◆ Collected data
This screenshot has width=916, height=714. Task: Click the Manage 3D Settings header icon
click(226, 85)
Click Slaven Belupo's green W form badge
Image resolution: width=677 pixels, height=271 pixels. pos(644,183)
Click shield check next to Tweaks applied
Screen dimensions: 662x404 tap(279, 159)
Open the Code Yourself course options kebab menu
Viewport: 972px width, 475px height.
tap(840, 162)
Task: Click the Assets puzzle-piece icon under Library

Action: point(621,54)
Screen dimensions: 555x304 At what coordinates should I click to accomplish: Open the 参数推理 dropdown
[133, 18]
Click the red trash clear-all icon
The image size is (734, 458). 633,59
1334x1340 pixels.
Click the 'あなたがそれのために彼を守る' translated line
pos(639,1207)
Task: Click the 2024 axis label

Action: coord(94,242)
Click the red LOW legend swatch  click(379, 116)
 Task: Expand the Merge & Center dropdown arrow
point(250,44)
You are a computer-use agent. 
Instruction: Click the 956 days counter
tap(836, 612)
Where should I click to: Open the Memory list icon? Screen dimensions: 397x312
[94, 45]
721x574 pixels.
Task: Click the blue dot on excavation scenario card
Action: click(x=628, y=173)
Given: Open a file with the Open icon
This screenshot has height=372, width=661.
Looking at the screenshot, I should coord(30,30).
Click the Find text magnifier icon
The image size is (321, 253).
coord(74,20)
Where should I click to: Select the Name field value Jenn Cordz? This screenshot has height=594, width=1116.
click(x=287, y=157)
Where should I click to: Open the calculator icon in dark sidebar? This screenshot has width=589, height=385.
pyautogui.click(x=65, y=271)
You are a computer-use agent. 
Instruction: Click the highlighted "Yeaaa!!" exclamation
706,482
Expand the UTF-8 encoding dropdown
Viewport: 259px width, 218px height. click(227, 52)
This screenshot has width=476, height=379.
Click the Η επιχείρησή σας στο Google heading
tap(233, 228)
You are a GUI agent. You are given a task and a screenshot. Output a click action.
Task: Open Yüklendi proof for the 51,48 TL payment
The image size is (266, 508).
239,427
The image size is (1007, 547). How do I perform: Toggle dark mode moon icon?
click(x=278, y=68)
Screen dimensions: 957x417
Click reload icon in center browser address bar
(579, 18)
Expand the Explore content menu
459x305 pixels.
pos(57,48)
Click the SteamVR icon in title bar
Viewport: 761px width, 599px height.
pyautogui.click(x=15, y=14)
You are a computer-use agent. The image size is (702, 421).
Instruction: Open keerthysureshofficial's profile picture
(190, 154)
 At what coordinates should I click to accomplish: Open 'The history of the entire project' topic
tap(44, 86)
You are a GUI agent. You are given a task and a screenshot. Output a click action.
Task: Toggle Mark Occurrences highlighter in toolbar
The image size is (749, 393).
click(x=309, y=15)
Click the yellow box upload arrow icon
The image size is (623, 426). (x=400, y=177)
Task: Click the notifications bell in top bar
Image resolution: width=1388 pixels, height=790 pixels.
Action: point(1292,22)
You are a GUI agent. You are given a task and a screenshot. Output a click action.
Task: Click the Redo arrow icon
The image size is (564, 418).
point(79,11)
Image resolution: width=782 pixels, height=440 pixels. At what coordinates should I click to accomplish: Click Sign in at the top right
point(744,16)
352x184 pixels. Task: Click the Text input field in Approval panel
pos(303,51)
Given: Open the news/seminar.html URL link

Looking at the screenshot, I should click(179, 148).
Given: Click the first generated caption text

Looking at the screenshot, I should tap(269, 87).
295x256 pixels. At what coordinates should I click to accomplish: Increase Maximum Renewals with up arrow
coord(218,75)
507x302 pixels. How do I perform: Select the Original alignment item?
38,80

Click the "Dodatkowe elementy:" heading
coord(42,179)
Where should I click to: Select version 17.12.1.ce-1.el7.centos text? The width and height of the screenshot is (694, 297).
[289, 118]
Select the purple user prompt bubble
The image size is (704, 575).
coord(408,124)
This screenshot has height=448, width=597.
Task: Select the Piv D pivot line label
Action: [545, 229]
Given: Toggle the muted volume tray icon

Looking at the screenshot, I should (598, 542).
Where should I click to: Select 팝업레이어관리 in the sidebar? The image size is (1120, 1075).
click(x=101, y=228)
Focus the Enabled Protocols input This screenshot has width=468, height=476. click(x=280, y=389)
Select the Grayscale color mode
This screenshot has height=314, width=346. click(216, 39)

◆ TRY IT
Word for word, output the records that appear above.

◆ RESPONSE FOR THIS EXERCISE
This screenshot has width=916, height=714. Task: Click the Manage 3D Settings header icon
click(226, 85)
Click Slaven Belupo's green W form badge
Image resolution: width=677 pixels, height=271 pixels. pos(644,183)
Click shield check next to Tweaks applied
Screen dimensions: 662x404 tap(279, 159)
Open the Code Yourself course options kebab menu
Viewport: 972px width, 475px height.
tap(840, 162)
Task: Click the Assets puzzle-piece icon under Library

Action: point(621,54)
Screen dimensions: 555x304 At what coordinates should I click to accomplish: Open the 参数推理 dropdown
[133, 18]
Click the red trash clear-all icon
The image size is (734, 458). 633,59
1334x1340 pixels.
Click the 'あなたがそれのために彼を守る' translated line
pos(639,1207)
Task: Click the 2024 axis label

Action: coord(94,242)
Click the red LOW legend swatch  click(379, 116)
 Task: Expand the Merge & Center dropdown arrow
point(250,44)
You are a computer-use agent. 
Instruction: Click the 956 days counter
tap(836, 612)
Where should I click to: Open the Memory list icon? Screen dimensions: 397x312
[94, 45]
721x574 pixels.
Task: Click the blue dot on excavation scenario card
Action: click(x=628, y=173)
Given: Open a file with the Open icon
This screenshot has height=372, width=661.
Looking at the screenshot, I should coord(30,30).
Click the Find text magnifier icon
The image size is (321, 253).
coord(74,20)
Where should I click to: Select the Name field value Jenn Cordz? This screenshot has height=594, width=1116.
click(x=287, y=157)
Where should I click to: Open the calculator icon in dark sidebar? This screenshot has width=589, height=385.
pyautogui.click(x=65, y=271)
You are a computer-use agent. 
Instruction: Click the highlighted "Yeaaa!!" exclamation
706,482
Expand the UTF-8 encoding dropdown
Viewport: 259px width, 218px height. click(227, 52)
This screenshot has width=476, height=379.
Click the Η επιχείρησή σας στο Google heading
tap(233, 228)
You are a GUI agent. You are given a task and a screenshot. Output a click action.
Task: Open Yüklendi proof for the 51,48 TL payment
The image size is (266, 508).
239,427
The image size is (1007, 547). How do I perform: Toggle dark mode moon icon?
click(x=278, y=68)
Screen dimensions: 957x417
Click reload icon in center browser address bar
(579, 18)
Expand the Explore content menu
459x305 pixels.
pos(57,48)
Click the SteamVR icon in title bar
Viewport: 761px width, 599px height.
pyautogui.click(x=15, y=14)
You are a computer-use agent. The image size is (702, 421).
Instruction: Open keerthysureshofficial's profile picture
(190, 154)
 At what coordinates should I click to accomplish: Open 'The history of the entire project' topic
tap(44, 86)
You are a GUI agent. You are given a task and a screenshot. Output a click action.
Task: Toggle Mark Occurrences highlighter in toolbar
The image size is (749, 393).
click(x=309, y=15)
Click the yellow box upload arrow icon
The image size is (623, 426). (x=400, y=177)
Task: Click the notifications bell in top bar
Image resolution: width=1388 pixels, height=790 pixels.
Action: point(1292,22)
You are a GUI agent. You are given a task and a screenshot. Output a click action.
Task: Click the Redo arrow icon
The image size is (564, 418).
point(79,11)
Image resolution: width=782 pixels, height=440 pixels. At what coordinates should I click to accomplish: Click Sign in at the top right
point(744,16)
352x184 pixels. Task: Click the Text input field in Approval panel
pos(303,51)
Given: Open the news/seminar.html URL link

Looking at the screenshot, I should click(179, 148).
Given: Click the first generated caption text

Looking at the screenshot, I should tap(269, 87).
295x256 pixels. At what coordinates should I click to accomplish: Increase Maximum Renewals with up arrow
coord(218,75)
507x302 pixels. How do I perform: Select the Original alignment item?
38,80

Click the "Dodatkowe elementy:" heading
coord(42,179)
Where should I click to: Select version 17.12.1.ce-1.el7.centos text? The width and height of the screenshot is (694, 297).
[289, 118]
Select the purple user prompt bubble
The image size is (704, 575).
coord(408,124)
This screenshot has height=448, width=597.
Task: Select the Piv D pivot line label
Action: [545, 229]
Given: Toggle the muted volume tray icon

Looking at the screenshot, I should (598, 542).
Where should I click to: Select 팝업레이어관리 in the sidebar? The image size is (1120, 1075).
click(x=101, y=228)
Focus the Enabled Protocols input This screenshot has width=468, height=476. click(x=280, y=389)
Select the Grayscale color mode
This screenshot has height=314, width=346. click(216, 39)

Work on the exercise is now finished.